• Consigne
Recopiez à l’identique le passage de l’entretien qui va de « Rose Lumane Saint-Jean : Étant » à « oui sans réfléchir. ».

• Bloc de texte
Âgée de 24 ans, Rose Lumane Saint-Jean est mémorante en Droit. Elle entreprend un master I en Gestion et Économie des collectivités territoriales à l’Université Publique du Nord du Cap-Haïtien. 

AyiboPost : Pourriez-vous revenir sur votre participation au concours international d’éloquence? 

Rose Lumane Saint-Jean : Étant donné que j’avais remporté le concours de plaidoirie du Bureau des Droits humains en Haïti (BDHH), l’Agence universitaire de France (AUF) a écrit au BDHH pour que je participe au concours international d’éloquence. Lorsque madame [Pauline] Lecarpentier du BDHH m’a demandé si je voulais participer à un concours international d’éloquence, j’ai dit oui sans réfléchir.

Je ne m’attendais pas à participer à ce concours. Je ne me fixe pas d’objectifs d’année en année. Je me suis dit cette année, je dois passer ma licence. Cette année, je dois entrer en master. C’est ainsi que je planifie ma vie. Mais pour ce concours, c’est comme une occasion, et j’ai saisi l’opportunité. Puisque je vois dans les concours une possibilité d’apprendre, de faire des recherches, de s’évaluer et aussi de partager. Peu importe les résultats, je vais apprendre quelque chose. L’apprentissage est pour moi une motivation.

• Extrait des données
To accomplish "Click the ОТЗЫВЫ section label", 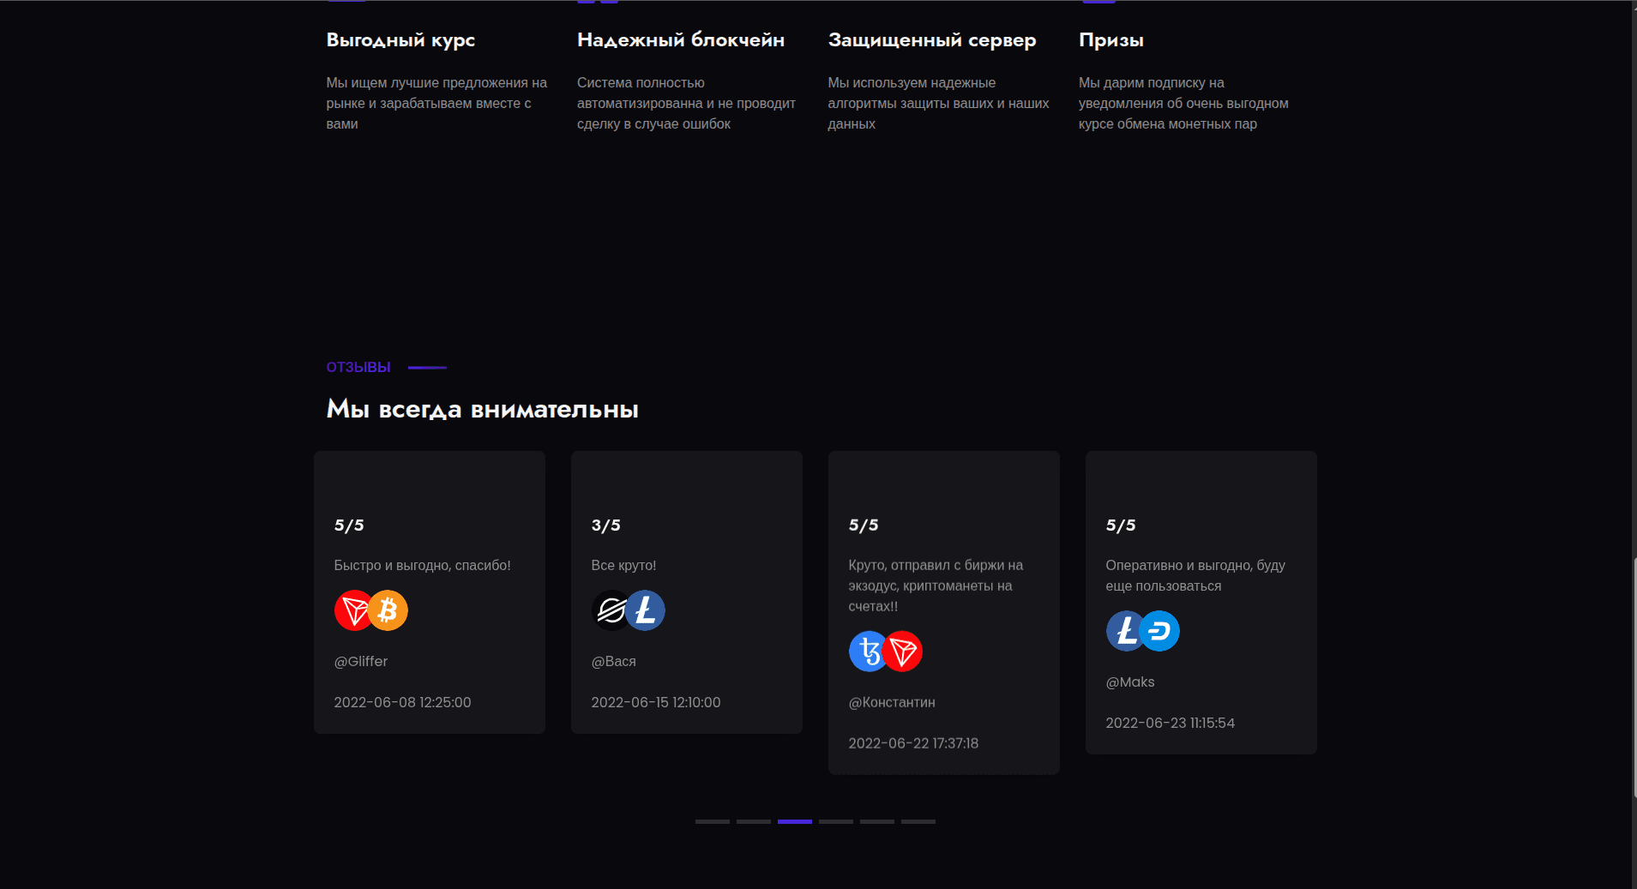I will pos(358,367).
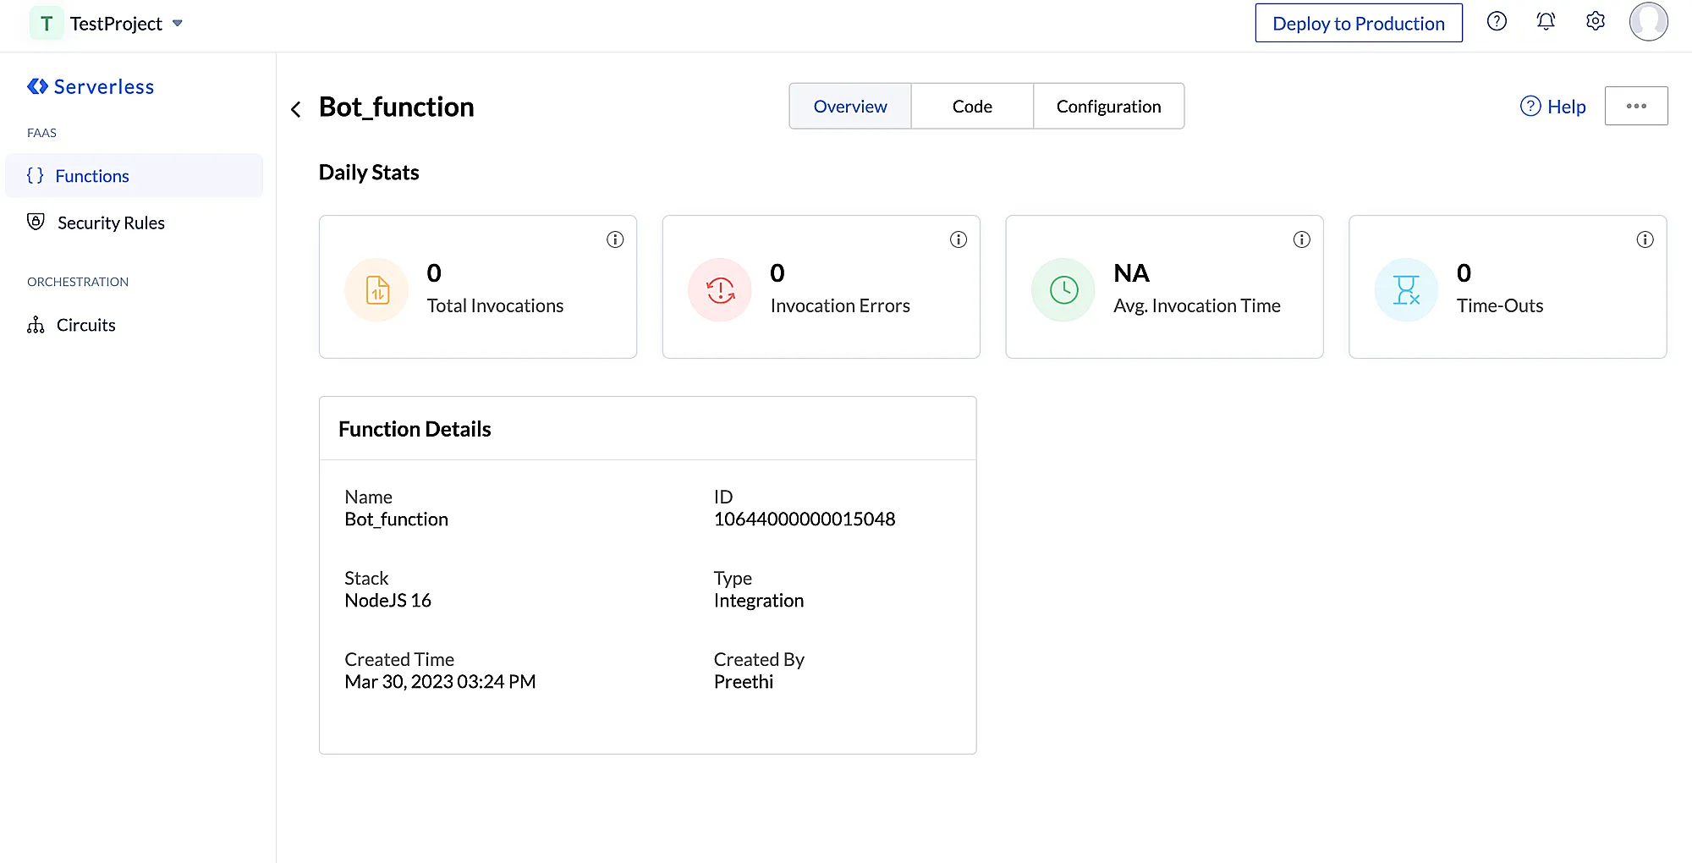Click Deploy to Production button
Viewport: 1692px width, 863px height.
click(1359, 23)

• Corrigé
Rose Lumane Saint-Jean : Étant donné que j’avais remporté le concours de plaidoirie du Bureau des Droits humains en Haïti (BDHH), l’Agence universitaire de France (AUF) a écrit au BDHH pour que je participe au concours international d’éloquence. Lorsque madame [Pauline] Lecarpentier du BDHH m’a demandé si je voulais participer à un concours international d’éloquence, j’ai dit oui sans réfléchir.